Monday, May 2, 2011

Am I Catching "Hipster"?

Ahoy mateys!

I have a confession to make.

It's difficult for me to admit this to anyone, but...

I've fallen in love with *instagram*.


It's a app that allows you to take pictures with your iPhone and then enhance the photos by changing the color gradation or adding borders.

downloadsquad
It's totally hipster.

this image brought to you by the magical instagram tumbler

I hate hipsters. But even though I try, I can't hate *instagram*. It's the same way I feel about tumblr. It's silly. It doesn't require any talent. I don't even own an iPhone!


But it's so addictive!

I've been traveling for the last two weeks straight and writing cool new entries for you by hand as I ride trains and sit in hotel rooms and listen to acquaintances wax on and on about aspects of their lives I care nothing about.

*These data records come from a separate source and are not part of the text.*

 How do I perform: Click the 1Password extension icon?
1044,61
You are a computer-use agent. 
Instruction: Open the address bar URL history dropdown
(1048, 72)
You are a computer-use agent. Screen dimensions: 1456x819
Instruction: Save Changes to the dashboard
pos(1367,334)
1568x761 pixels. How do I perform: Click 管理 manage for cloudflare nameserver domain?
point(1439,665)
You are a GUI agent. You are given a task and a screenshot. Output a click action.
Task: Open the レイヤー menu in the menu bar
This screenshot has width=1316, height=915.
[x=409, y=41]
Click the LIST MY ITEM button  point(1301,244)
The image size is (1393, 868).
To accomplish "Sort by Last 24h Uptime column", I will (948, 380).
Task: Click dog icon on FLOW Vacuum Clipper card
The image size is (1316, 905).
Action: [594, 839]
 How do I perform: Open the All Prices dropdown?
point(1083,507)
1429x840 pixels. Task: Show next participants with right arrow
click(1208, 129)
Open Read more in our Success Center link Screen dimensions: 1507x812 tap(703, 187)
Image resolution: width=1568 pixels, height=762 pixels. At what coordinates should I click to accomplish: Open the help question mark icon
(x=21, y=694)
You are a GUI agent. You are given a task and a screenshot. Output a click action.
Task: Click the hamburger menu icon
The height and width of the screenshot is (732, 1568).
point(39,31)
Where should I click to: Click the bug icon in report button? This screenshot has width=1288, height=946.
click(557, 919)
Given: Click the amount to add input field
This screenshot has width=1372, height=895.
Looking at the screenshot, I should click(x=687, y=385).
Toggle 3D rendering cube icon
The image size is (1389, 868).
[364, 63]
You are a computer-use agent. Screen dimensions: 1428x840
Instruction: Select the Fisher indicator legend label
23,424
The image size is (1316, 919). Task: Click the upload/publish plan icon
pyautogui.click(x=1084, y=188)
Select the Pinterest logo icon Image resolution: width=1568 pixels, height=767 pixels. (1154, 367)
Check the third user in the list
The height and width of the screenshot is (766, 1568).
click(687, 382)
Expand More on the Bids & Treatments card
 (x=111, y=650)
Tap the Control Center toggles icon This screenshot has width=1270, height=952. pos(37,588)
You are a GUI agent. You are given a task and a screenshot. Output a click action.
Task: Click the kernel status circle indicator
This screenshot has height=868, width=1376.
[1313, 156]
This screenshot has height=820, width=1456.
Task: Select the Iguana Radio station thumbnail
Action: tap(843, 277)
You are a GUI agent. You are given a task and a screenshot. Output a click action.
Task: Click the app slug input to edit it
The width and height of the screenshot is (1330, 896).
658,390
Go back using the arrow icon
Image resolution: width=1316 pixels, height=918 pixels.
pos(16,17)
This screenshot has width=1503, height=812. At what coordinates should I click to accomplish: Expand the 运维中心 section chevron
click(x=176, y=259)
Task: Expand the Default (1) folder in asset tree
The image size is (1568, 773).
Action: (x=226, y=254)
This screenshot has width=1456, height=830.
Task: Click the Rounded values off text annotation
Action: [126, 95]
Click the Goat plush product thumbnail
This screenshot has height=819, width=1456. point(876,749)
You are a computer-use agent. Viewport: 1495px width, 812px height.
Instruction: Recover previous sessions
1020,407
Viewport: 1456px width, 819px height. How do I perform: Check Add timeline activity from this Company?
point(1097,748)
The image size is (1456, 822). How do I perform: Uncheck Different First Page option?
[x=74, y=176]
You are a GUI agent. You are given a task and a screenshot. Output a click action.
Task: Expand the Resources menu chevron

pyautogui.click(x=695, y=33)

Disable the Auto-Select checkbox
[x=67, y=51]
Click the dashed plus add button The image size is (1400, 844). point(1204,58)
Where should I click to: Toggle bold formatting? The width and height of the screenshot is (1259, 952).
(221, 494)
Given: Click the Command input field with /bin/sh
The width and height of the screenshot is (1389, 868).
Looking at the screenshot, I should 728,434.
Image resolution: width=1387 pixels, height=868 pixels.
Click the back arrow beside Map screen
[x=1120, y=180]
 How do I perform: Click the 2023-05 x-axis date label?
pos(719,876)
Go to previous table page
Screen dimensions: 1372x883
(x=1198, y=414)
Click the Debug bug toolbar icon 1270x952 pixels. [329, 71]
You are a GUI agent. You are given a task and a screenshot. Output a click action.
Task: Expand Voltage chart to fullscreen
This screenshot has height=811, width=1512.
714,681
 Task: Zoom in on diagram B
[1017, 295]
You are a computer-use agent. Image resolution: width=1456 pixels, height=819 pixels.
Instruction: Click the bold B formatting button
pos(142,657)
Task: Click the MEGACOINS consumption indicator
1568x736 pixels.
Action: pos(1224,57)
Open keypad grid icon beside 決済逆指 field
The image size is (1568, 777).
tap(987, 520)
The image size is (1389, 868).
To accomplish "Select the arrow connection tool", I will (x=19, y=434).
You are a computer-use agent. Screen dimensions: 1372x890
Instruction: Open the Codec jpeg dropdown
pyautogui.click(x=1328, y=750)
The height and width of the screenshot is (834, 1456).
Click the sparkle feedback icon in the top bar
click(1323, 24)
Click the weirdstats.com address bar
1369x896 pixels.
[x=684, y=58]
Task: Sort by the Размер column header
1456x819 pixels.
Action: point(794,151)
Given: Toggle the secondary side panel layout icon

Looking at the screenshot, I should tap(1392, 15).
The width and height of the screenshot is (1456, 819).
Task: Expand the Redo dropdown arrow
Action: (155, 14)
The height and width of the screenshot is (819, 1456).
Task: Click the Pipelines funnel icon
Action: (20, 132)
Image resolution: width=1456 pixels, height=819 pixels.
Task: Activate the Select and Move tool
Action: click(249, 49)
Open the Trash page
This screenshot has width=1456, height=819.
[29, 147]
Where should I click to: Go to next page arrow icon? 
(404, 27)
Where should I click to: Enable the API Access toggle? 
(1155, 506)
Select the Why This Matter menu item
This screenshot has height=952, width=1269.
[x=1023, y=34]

During one of these trips one of my friends handed me an iPhone to try out their new *instagram* app.

It was like the skies parted. Glitter exploded. Puppies were born. Rainbows appeared. The world shifted.

So you're probably thinking, "So what Abernathy--what does this have to do with The Point?"

Let me tell you.

Today's point is this: I need to find someone who will pay me to travel the world (or at the least the US) and take *instagram* pics. Obviously, this currently unknown someone will also buy me an iPhone.

I know I sound just a teensy bit crazy, but my idea is not that far out of this world. NPR, Starbucks, Levis Brasil and Pepsi Max all use *instagram* to reach their consumers these days. Who's next?


Friends, I've found my calling. Now how the fuck do I make it a reality?